05/12/2011 02:50 pm ET Updated Dec 06, 2017

Boeing Complaint Now At Center Of Job, Wage Growth Debate

WASHINGTON -- A controversial complaint recently filed by the National Labor Relations Board (NLRB) against the Boeing Company became the centerpiece of a passionate debate on Capitol Hill Thursday over the decline of labor unions in the U.S., the erosion of the American middle class, and the best approach to building jobs in a slow economic recovery.

The hearing before the Senate Committee on Health, Education, Labor and Pensions sought to examine why the middle class is shrinking, but much of that discussion ended up focused on the complaint against Boeing, whose vice president and general counsel, J. Michael Luttig, appeared before the committee as a guest of Republicans. In his testimony, Luttig wasted little time before blasting the NLRB, calling the complaint "preposterous on its face" and "a breathtaking substitution of the [labor] board for management in the running of an American company."
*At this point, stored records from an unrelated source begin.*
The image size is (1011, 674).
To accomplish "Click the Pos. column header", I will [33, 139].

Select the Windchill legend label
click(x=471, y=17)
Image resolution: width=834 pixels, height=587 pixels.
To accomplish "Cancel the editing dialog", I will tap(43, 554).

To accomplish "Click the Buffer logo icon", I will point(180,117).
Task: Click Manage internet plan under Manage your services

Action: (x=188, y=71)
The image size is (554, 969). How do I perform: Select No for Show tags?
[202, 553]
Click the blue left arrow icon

In the complaint filed last month, the labor board's acting general counsel said Boeing broke the law when it made plans to create a new production line for its 787 Dreamliner in South Carolina, rather than in Washington state, where it had an existing workforce of unionized employees. The complaint alleged that Boeing's move was retaliation against its Washington employees affiliated with the International Association of Machinists and Aerospace Workers, who had gone on strike in the past. A wide and growing group of Republicans have used the Boeing issue to paint the NLRB as pro-union and the Obama administration and Democrats as anti-business.
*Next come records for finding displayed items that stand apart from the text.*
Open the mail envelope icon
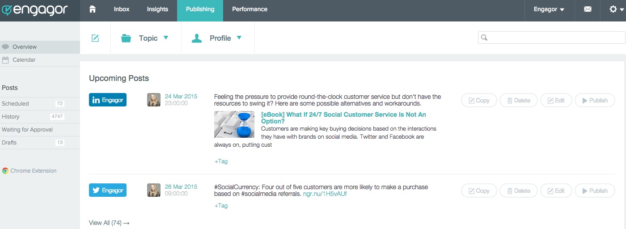(x=588, y=9)
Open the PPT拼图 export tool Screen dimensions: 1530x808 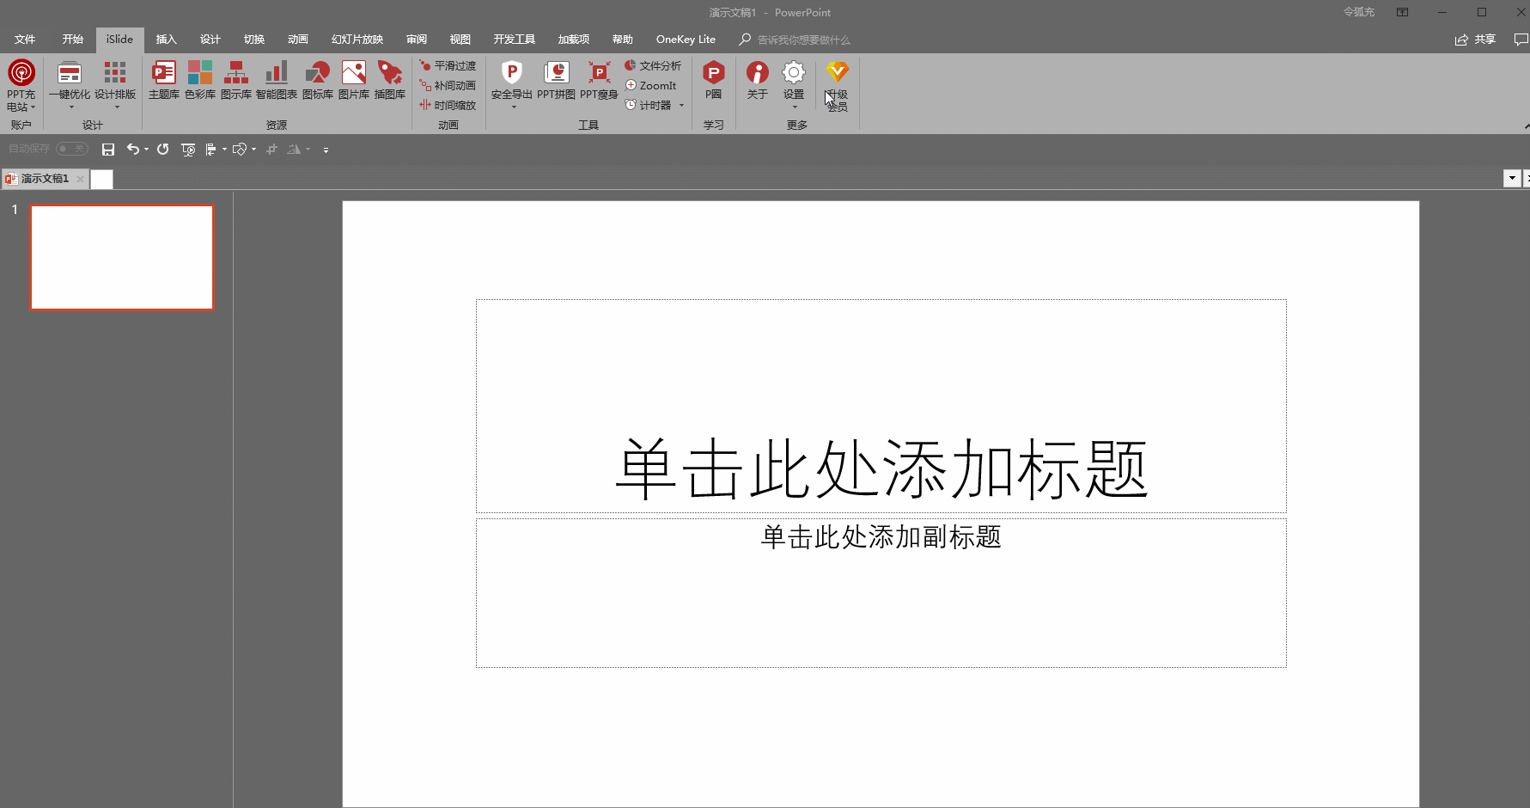coord(556,82)
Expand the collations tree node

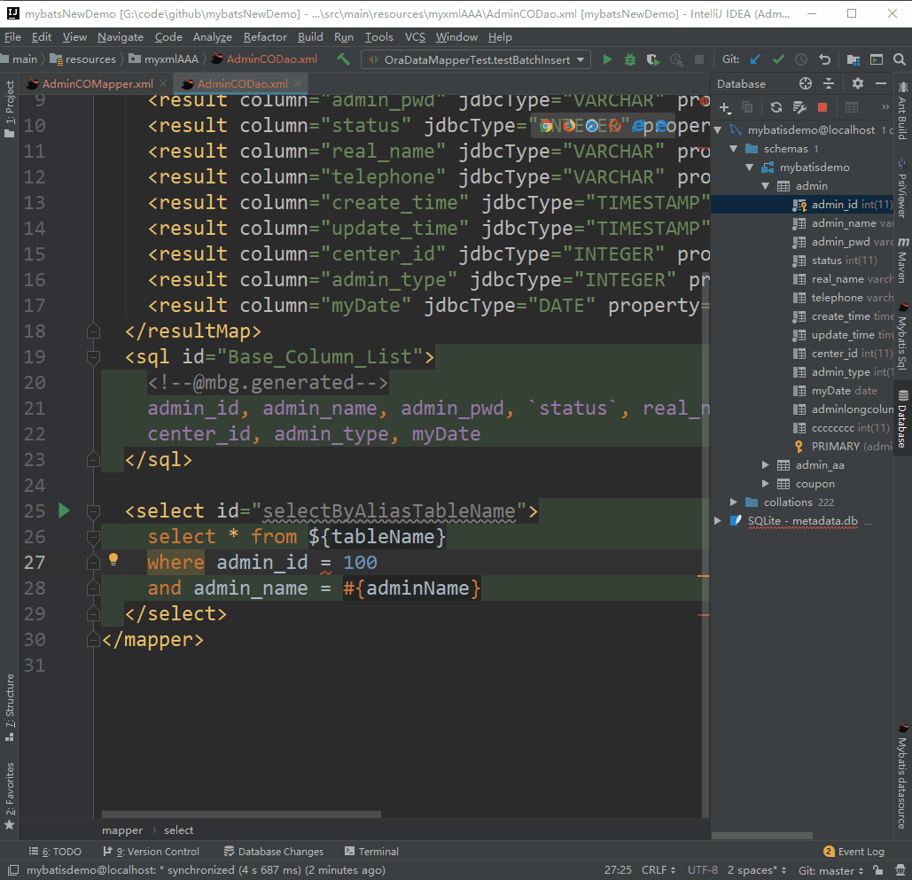pos(733,502)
Although he accused Republicans of overly politicizing the Boeing complaint, committee chairman Sen. Tom Harkin (D-Iowa) said that dwindling union membership and the decline of collective bargaining had a lot to do with the financial squeeze America's middle class has felt in recent decades.

Harkin even used Boeing as an example of the growing wealth disparity between workers and their management when questioning Luttig (video of the exchange is below). He noted that the average Boeing worker in Washington earned $26 an hour and in South Carolina $18 an hour, while Luttig enjoyed a pay package of $3.7 million in 2009, a 34 percent increase over the previous year's.

"Why shouldn’t employees at Boeing get a 34 percent increase?" Harkin asked Luttig. "What's going on here? ... I'm just asking about fairness for workers."

Addressing the tough inquiry regarding his own salary, Luttig joked, "At this very instance I have the sense that maybe it's not enough," prompting a mixture of laughter and gasps. He went on, "Jobs and job growth is what we need to come out of this. Of course I share the committee's concerns about the middle class. If we could pay [our workers] more, we would, and when we can, we will.

Rallying to Boeing's defense, ranking committee member Sen. Michael Enzi (R-Wy.) said, "This company deserves our congratulations and respect, not our demonization." Sen. Mark Kirk (Ill.) went much further, saying that the NLRB had decided to "torture" Boeing through legal fees related to the complaint.

Overall, the hearing seemed to indicate that Democrats are far less eager to make a larger political issue out of the Boeing complaint than Republicans are. Much like the NLRB, which has downplayed the scope and significance of the complaint, Democrats have tried to define it as a procedural matter being blown out of proportion.

Republicans, on the other hand, have declared it an attack on corporations and "right-to-work" states like South Carolina, which prohibit agreements between unions and companies that make union membership a condition of employment. While labor groups have hailed the NLRB's move as a victory for workers, earlier this week a group of Republican lawmakers and business interests assembled at the U.S. Chamber of Commerce to declare it a dangerous precedent that would move jobs overseas.

"Employers across the country have been greatly disturbed" by the complaint, Enzi said, adding that it "sounds like China, not the United States ... It will create a chilling effect nationwide."

But Sarah Fox, legal counsel at the AFL-CIO and a former member of the NLRB, said before the committee that the Boeing complaint was made on solid legal footing. "There's really nothing extraordinary about this complaint," she testified. "What is exceptional about this case is not the novelty of the legal theory, but the size and power of the company that has been charged, and the magnitude of the decision that is at issue." The NLRB, she added, shouldn't make its enforcement decisions based on whether they will be "politically unpopular."

Although he wasn't specifically addressing Boeing's expansion with a non-union assembly line in South Carolina, former Labor Secretary Robert Reich testified that the shrinking number of union members in the American workforce has coincided with the slowing growth of wages in recent years. "The lines are diverging," Reich said of worker wages relative to executive pay. "People know this. They feel like the game is stacked against them."